EXERCISE REQUIREMENTS: Can you update the items below so that every "Instruction" becomes "Command", leaving everything else unchanged?
___ TASK INPUTS ___
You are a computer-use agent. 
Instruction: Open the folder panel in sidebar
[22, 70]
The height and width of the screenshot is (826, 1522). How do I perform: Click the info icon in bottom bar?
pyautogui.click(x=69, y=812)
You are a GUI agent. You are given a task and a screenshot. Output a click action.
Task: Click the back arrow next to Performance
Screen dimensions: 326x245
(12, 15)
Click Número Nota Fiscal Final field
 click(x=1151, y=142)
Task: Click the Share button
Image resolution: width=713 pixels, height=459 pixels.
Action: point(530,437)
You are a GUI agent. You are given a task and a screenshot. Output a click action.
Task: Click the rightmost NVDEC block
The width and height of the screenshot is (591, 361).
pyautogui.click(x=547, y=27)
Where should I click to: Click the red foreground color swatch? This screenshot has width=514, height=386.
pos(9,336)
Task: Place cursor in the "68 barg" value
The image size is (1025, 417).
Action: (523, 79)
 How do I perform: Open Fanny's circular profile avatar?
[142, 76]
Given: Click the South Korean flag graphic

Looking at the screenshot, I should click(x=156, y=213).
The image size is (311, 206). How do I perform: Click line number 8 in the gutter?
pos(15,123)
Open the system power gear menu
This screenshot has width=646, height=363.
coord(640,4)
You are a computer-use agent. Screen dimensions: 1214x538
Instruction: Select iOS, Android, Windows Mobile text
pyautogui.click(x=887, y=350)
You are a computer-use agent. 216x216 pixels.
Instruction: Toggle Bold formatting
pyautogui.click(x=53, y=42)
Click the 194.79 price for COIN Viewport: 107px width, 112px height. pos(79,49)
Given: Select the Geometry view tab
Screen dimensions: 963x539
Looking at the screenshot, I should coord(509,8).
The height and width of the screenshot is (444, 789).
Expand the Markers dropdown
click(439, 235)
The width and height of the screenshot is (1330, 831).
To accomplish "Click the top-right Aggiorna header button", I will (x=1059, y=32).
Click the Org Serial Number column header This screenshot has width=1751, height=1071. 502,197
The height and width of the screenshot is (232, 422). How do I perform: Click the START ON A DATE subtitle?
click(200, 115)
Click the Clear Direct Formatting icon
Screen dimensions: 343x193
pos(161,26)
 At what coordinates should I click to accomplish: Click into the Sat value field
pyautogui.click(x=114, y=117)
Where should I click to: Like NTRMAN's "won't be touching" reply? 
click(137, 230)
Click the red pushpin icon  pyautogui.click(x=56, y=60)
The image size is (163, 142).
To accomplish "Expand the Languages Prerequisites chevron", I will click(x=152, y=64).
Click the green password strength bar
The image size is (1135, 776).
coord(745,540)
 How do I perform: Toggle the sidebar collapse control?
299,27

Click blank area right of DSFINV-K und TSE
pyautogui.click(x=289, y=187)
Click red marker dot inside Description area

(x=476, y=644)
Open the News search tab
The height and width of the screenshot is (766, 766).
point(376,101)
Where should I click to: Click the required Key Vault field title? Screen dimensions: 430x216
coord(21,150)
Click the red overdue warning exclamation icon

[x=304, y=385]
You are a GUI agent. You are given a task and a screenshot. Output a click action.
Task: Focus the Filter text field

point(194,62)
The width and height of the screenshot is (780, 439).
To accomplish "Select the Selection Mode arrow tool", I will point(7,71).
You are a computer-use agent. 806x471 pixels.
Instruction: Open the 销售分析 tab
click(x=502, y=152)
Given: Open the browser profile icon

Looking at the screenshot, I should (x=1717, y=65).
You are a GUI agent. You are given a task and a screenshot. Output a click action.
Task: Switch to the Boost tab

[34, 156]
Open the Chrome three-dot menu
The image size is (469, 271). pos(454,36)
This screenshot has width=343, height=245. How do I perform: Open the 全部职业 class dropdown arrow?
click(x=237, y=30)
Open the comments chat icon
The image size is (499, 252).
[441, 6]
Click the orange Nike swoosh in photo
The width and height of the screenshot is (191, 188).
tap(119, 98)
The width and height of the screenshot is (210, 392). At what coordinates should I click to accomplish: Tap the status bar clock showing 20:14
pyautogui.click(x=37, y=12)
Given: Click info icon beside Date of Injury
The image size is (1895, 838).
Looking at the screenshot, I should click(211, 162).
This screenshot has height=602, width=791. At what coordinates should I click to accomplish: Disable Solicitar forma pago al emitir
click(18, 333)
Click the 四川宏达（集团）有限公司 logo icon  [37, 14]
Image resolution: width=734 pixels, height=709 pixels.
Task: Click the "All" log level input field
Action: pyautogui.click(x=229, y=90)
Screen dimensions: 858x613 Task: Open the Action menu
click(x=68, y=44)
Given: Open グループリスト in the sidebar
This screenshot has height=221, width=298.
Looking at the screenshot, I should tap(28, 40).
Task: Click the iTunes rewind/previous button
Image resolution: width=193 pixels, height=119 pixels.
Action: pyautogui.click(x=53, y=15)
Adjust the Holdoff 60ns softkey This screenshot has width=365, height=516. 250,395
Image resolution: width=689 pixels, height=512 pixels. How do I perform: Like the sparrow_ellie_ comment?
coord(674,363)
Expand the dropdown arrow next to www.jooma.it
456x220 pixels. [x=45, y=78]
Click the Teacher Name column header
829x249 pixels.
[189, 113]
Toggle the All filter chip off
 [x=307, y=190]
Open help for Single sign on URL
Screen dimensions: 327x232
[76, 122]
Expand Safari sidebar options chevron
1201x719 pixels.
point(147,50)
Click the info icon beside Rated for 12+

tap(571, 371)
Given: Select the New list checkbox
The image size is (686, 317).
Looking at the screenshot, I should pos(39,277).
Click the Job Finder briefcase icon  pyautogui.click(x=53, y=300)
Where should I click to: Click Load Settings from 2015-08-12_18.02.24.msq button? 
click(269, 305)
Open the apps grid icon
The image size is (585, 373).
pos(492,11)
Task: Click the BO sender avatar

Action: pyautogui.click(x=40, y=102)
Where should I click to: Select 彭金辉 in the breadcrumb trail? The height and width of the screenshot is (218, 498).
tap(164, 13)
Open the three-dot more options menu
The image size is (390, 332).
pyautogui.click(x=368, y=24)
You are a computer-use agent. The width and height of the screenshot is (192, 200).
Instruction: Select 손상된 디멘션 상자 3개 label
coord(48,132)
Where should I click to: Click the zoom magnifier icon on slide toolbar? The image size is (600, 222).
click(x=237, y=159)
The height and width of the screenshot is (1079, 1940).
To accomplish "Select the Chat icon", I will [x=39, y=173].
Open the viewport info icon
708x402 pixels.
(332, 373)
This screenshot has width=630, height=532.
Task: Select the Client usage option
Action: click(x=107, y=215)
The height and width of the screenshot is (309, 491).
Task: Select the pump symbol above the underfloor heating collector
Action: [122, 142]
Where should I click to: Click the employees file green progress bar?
___
RESPONSE TO THIS TASK:
You are a computer-use agent. 
Command: Open the folder panel in sidebar
[22, 70]
The height and width of the screenshot is (826, 1522). How do I perform: Click the info icon in bottom bar?
pyautogui.click(x=69, y=812)
You are a GUI agent. You are given a task and a screenshot. Output a click action.
Task: Click the back arrow next to Performance
Screen dimensions: 326x245
(12, 15)
Click Número Nota Fiscal Final field
 click(x=1151, y=142)
Task: Click the Share button
Image resolution: width=713 pixels, height=459 pixels.
Action: point(530,437)
You are a GUI agent. You are given a task and a screenshot. Output a click action.
Task: Click the rightmost NVDEC block
The width and height of the screenshot is (591, 361).
pyautogui.click(x=547, y=27)
Where should I click to: Click the red foreground color swatch? This screenshot has width=514, height=386.
pos(9,336)
Task: Place cursor in the "68 barg" value
The image size is (1025, 417).
Action: (523, 79)
 How do I perform: Open Fanny's circular profile avatar?
[142, 76]
Given: Click the South Korean flag graphic

Looking at the screenshot, I should click(x=156, y=213).
The image size is (311, 206). How do I perform: Click line number 8 in the gutter?
pos(15,123)
Open the system power gear menu
This screenshot has width=646, height=363.
coord(640,4)
You are a computer-use agent. Screen dimensions: 1214x538
Command: Select iOS, Android, Windows Mobile text
pyautogui.click(x=887, y=350)
You are a computer-use agent. 216x216 pixels.
Command: Toggle Bold formatting
pyautogui.click(x=53, y=42)
Click the 194.79 price for COIN Viewport: 107px width, 112px height. pos(79,49)
Given: Select the Geometry view tab
Screen dimensions: 963x539
Looking at the screenshot, I should coord(509,8).
The height and width of the screenshot is (444, 789).
Expand the Markers dropdown
click(439, 235)
The width and height of the screenshot is (1330, 831).
To accomplish "Click the top-right Aggiorna header button", I will (x=1059, y=32).
Click the Org Serial Number column header This screenshot has width=1751, height=1071. 502,197
The height and width of the screenshot is (232, 422). How do I perform: Click the START ON A DATE subtitle?
click(200, 115)
Click the Clear Direct Formatting icon
Screen dimensions: 343x193
pos(161,26)
 At what coordinates should I click to accomplish: Click into the Sat value field
pyautogui.click(x=114, y=117)
Where should I click to: Like NTRMAN's "won't be touching" reply? 
click(137, 230)
Click the red pushpin icon  pyautogui.click(x=56, y=60)
The image size is (163, 142).
To accomplish "Expand the Languages Prerequisites chevron", I will click(x=152, y=64).
Click the green password strength bar
The image size is (1135, 776).
coord(745,540)
 How do I perform: Toggle the sidebar collapse control?
299,27

Click blank area right of DSFINV-K und TSE
pyautogui.click(x=289, y=187)
Click red marker dot inside Description area

(x=476, y=644)
Open the News search tab
The height and width of the screenshot is (766, 766).
point(376,101)
Where should I click to: Click the required Key Vault field title? Screen dimensions: 430x216
coord(21,150)
Click the red overdue warning exclamation icon

[x=304, y=385]
You are a GUI agent. You are given a task and a screenshot. Output a click action.
Task: Focus the Filter text field

point(194,62)
The width and height of the screenshot is (780, 439).
To accomplish "Select the Selection Mode arrow tool", I will point(7,71).
You are a computer-use agent. 806x471 pixels.
Command: Open the 销售分析 tab
click(x=502, y=152)
Given: Open the browser profile icon

Looking at the screenshot, I should (x=1717, y=65).
You are a GUI agent. You are given a task and a screenshot. Output a click action.
Task: Switch to the Boost tab

[34, 156]
Open the Chrome three-dot menu
The image size is (469, 271). pos(454,36)
This screenshot has width=343, height=245. How do I perform: Open the 全部职业 class dropdown arrow?
click(x=237, y=30)
Open the comments chat icon
The image size is (499, 252).
[441, 6]
Click the orange Nike swoosh in photo
The width and height of the screenshot is (191, 188).
tap(119, 98)
The width and height of the screenshot is (210, 392). At what coordinates should I click to accomplish: Tap the status bar clock showing 20:14
pyautogui.click(x=37, y=12)
Given: Click info icon beside Date of Injury
The image size is (1895, 838).
Looking at the screenshot, I should click(211, 162).
This screenshot has height=602, width=791. At what coordinates should I click to accomplish: Disable Solicitar forma pago al emitir
click(18, 333)
Click the 四川宏达（集团）有限公司 logo icon  [37, 14]
Image resolution: width=734 pixels, height=709 pixels.
Task: Click the "All" log level input field
Action: pyautogui.click(x=229, y=90)
Screen dimensions: 858x613 Task: Open the Action menu
click(x=68, y=44)
Given: Open グループリスト in the sidebar
This screenshot has height=221, width=298.
Looking at the screenshot, I should tap(28, 40).
Task: Click the iTunes rewind/previous button
Image resolution: width=193 pixels, height=119 pixels.
Action: pyautogui.click(x=53, y=15)
Adjust the Holdoff 60ns softkey This screenshot has width=365, height=516. 250,395
Image resolution: width=689 pixels, height=512 pixels. How do I perform: Like the sparrow_ellie_ comment?
coord(674,363)
Expand the dropdown arrow next to www.jooma.it
456x220 pixels. [x=45, y=78]
Click the Teacher Name column header
829x249 pixels.
[189, 113]
Toggle the All filter chip off
 [x=307, y=190]
Open help for Single sign on URL
Screen dimensions: 327x232
[76, 122]
Expand Safari sidebar options chevron
1201x719 pixels.
point(147,50)
Click the info icon beside Rated for 12+

tap(571, 371)
Given: Select the New list checkbox
The image size is (686, 317).
Looking at the screenshot, I should pos(39,277).
Click the Job Finder briefcase icon  pyautogui.click(x=53, y=300)
Where should I click to: Click Load Settings from 2015-08-12_18.02.24.msq button? 
click(269, 305)
Open the apps grid icon
The image size is (585, 373).
pos(492,11)
Task: Click the BO sender avatar

Action: pyautogui.click(x=40, y=102)
Where should I click to: Select 彭金辉 in the breadcrumb trail? The height and width of the screenshot is (218, 498).
tap(164, 13)
Open the three-dot more options menu
The image size is (390, 332).
pyautogui.click(x=368, y=24)
You are a computer-use agent. The width and height of the screenshot is (192, 200).
Command: Select 손상된 디멘션 상자 3개 label
coord(48,132)
Where should I click to: Click the zoom magnifier icon on slide toolbar? The image size is (600, 222).
click(x=237, y=159)
The height and width of the screenshot is (1079, 1940).
To accomplish "Select the Chat icon", I will [x=39, y=173].
Open the viewport info icon
708x402 pixels.
(332, 373)
This screenshot has width=630, height=532.
Task: Select the Client usage option
Action: click(x=107, y=215)
The height and width of the screenshot is (309, 491).
Task: Select the pump symbol above the underfloor heating collector
Action: [122, 142]
Where should I click to: Click the employees file green progress bar?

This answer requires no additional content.